— START OF DATASET —

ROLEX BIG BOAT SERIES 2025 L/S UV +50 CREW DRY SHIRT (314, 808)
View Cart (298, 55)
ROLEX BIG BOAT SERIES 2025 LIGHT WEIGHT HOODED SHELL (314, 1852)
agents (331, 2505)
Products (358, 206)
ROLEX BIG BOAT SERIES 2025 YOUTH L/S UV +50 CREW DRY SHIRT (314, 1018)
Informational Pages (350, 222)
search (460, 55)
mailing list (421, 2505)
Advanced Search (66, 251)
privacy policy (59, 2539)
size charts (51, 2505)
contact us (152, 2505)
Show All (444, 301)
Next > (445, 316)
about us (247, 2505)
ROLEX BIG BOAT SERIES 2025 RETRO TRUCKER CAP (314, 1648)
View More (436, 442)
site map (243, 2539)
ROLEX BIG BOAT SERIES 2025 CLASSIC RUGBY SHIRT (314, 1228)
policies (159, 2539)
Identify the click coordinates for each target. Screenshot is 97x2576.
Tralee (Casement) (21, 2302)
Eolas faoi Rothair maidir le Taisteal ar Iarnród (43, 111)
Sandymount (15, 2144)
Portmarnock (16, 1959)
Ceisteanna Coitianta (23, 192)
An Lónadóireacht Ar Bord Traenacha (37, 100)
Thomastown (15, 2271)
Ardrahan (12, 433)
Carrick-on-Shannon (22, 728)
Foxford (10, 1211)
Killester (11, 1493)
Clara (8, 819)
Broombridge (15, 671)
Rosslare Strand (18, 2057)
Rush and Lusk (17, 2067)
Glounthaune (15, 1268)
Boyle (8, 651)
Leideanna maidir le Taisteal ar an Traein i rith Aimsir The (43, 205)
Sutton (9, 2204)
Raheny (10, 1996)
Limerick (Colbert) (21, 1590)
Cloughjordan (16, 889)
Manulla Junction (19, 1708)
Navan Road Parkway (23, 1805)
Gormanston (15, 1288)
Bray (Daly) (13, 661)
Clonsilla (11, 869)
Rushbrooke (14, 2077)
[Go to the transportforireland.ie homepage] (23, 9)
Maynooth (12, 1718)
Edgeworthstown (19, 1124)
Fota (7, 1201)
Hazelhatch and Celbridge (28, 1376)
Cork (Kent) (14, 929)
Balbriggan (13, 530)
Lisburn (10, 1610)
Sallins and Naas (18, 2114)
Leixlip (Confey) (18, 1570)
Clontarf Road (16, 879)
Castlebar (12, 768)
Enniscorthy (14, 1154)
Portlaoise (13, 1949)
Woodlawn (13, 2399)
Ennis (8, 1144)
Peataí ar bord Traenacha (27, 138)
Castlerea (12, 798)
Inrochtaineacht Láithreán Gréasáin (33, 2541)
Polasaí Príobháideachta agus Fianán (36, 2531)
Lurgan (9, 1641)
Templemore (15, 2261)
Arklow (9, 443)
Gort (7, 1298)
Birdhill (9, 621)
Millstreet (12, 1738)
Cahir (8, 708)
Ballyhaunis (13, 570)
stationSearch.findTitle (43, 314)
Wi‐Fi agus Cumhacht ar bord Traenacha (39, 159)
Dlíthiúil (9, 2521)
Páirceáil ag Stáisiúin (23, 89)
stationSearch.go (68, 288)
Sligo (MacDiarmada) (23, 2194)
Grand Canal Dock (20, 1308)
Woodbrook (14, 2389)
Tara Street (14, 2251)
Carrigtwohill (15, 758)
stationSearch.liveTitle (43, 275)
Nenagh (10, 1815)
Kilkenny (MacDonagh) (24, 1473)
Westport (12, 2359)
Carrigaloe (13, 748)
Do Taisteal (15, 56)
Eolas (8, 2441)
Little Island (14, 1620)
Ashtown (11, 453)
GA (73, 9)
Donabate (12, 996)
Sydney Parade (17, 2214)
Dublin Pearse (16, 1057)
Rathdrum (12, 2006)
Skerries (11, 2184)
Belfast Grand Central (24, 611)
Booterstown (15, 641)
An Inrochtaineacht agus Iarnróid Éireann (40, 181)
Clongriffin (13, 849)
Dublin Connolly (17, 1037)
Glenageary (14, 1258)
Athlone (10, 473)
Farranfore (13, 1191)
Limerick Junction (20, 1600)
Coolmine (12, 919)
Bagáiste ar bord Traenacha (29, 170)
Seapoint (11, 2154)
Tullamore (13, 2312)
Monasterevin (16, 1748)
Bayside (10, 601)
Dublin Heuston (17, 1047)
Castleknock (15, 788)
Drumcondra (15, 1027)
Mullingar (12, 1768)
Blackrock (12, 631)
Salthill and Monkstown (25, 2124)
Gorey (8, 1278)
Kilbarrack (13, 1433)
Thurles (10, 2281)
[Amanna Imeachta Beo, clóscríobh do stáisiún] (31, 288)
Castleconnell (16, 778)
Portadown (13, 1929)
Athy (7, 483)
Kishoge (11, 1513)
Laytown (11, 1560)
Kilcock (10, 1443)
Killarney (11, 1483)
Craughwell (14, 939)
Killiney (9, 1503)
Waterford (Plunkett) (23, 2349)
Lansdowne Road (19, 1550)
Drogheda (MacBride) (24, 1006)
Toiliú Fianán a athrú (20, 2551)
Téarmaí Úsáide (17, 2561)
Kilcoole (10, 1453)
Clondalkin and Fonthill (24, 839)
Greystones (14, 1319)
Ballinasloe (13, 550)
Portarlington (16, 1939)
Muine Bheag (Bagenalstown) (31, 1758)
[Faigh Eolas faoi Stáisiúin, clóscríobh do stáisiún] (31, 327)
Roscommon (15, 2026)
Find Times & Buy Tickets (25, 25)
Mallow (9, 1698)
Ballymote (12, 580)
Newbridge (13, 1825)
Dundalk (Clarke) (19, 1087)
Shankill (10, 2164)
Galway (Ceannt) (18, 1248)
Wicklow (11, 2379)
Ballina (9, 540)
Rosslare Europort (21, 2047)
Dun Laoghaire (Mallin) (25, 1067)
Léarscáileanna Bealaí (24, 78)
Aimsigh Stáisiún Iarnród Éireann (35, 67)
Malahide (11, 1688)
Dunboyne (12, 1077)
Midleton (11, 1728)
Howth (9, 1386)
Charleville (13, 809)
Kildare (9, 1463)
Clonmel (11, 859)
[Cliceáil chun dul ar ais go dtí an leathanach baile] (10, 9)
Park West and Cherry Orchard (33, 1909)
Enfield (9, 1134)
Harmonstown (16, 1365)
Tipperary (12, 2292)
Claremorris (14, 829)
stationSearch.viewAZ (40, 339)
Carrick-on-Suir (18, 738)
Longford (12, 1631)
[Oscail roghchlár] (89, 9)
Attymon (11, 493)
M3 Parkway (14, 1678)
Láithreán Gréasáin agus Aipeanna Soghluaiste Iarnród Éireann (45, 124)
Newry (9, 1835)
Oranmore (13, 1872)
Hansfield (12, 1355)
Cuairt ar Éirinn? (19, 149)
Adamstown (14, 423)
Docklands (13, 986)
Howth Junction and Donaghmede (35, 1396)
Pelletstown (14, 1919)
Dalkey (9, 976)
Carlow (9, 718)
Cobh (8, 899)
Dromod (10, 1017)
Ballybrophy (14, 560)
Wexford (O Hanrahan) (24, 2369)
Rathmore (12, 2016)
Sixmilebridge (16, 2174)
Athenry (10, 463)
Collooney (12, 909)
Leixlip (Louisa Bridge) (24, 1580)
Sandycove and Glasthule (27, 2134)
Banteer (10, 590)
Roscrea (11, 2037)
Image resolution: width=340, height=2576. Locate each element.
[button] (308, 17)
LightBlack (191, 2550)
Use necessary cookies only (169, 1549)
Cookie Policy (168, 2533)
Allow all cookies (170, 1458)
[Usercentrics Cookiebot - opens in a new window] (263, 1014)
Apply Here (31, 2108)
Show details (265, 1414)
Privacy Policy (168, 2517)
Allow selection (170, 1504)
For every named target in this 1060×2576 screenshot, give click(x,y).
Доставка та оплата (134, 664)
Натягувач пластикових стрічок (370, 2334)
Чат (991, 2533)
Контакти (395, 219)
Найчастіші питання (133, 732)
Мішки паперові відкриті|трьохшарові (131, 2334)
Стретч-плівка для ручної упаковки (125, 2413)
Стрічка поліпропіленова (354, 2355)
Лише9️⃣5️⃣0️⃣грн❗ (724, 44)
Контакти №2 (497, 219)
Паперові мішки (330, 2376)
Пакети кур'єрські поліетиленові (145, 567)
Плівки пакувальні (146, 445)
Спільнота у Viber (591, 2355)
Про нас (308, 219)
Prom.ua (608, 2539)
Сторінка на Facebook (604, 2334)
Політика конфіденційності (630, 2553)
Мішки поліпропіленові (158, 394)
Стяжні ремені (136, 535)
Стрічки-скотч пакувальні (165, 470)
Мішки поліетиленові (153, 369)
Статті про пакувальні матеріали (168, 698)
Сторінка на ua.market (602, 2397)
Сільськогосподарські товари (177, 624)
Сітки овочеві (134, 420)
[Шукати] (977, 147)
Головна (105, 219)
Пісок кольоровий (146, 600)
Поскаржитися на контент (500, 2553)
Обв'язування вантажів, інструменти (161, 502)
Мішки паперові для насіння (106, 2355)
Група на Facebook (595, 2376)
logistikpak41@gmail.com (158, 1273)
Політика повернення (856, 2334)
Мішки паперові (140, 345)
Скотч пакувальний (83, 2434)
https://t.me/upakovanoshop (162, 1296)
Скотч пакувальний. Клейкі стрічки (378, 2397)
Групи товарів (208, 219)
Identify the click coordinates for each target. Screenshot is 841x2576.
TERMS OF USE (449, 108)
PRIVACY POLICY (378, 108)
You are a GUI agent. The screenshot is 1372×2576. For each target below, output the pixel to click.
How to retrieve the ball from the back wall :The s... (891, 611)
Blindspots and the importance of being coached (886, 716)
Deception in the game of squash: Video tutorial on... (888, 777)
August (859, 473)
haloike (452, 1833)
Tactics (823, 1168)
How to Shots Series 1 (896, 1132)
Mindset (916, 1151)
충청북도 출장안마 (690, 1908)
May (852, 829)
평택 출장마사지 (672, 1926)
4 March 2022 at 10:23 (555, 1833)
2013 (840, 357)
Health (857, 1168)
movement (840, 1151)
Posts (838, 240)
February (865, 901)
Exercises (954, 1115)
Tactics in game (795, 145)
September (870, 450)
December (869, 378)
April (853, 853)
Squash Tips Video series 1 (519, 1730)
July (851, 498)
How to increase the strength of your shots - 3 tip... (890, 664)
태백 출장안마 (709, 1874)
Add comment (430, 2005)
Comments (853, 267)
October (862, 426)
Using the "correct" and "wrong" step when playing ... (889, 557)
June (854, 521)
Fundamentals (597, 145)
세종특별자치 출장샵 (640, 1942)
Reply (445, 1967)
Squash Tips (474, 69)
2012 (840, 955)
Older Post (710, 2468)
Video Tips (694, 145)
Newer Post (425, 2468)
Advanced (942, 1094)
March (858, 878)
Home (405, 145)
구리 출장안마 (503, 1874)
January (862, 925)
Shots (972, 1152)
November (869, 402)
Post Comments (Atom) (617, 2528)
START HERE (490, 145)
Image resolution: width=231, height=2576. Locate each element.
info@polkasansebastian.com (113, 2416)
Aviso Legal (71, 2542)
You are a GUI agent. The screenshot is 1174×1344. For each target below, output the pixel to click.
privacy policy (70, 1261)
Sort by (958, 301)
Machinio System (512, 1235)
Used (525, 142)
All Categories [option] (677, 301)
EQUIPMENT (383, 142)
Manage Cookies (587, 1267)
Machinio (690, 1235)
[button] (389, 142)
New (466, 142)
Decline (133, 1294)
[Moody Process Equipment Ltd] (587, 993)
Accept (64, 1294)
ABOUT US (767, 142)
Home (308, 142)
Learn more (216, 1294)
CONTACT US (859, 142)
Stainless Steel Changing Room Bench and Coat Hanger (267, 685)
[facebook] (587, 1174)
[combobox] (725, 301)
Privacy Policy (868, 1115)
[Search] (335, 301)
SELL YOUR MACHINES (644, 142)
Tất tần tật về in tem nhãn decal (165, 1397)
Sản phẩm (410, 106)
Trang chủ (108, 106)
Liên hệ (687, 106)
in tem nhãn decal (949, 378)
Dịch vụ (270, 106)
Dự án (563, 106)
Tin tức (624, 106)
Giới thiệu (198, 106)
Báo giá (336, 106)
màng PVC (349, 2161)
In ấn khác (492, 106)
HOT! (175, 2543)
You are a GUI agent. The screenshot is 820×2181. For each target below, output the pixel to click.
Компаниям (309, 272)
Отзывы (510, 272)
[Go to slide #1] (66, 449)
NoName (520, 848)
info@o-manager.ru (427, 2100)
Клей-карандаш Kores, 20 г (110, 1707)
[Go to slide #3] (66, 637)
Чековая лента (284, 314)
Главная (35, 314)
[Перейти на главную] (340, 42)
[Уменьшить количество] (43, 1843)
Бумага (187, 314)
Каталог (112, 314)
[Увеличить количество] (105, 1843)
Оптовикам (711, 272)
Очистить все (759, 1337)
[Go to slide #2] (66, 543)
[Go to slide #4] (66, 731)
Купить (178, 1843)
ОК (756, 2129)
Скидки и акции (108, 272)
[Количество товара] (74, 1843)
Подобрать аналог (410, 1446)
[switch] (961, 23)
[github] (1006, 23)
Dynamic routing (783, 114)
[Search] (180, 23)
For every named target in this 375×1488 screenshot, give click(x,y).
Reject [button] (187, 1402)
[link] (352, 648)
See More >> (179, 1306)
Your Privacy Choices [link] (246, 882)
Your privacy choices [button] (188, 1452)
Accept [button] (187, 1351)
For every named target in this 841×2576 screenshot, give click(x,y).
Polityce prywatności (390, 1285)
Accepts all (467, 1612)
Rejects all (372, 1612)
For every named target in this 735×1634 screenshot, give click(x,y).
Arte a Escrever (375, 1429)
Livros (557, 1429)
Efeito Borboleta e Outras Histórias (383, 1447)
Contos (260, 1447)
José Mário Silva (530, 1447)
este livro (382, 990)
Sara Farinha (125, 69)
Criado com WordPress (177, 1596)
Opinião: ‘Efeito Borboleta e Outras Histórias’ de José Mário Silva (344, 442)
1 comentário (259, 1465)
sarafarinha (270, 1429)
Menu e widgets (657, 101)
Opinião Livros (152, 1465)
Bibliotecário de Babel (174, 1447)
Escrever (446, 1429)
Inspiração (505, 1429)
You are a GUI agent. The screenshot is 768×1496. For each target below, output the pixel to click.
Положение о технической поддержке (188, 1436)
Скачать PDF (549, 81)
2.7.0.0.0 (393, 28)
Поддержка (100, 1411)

— END OF DATASET —

* STATED TASK
Gather every line of the records that contains the string "clóscríobh", matching its case exactly.

* COMPLETE RESPONSE
[Amanna Imeachta Beo, clóscríobh do stáisiún] (31, 288)
[Faigh Eolas faoi Stáisiúin, clóscríobh do stáisiún] (31, 327)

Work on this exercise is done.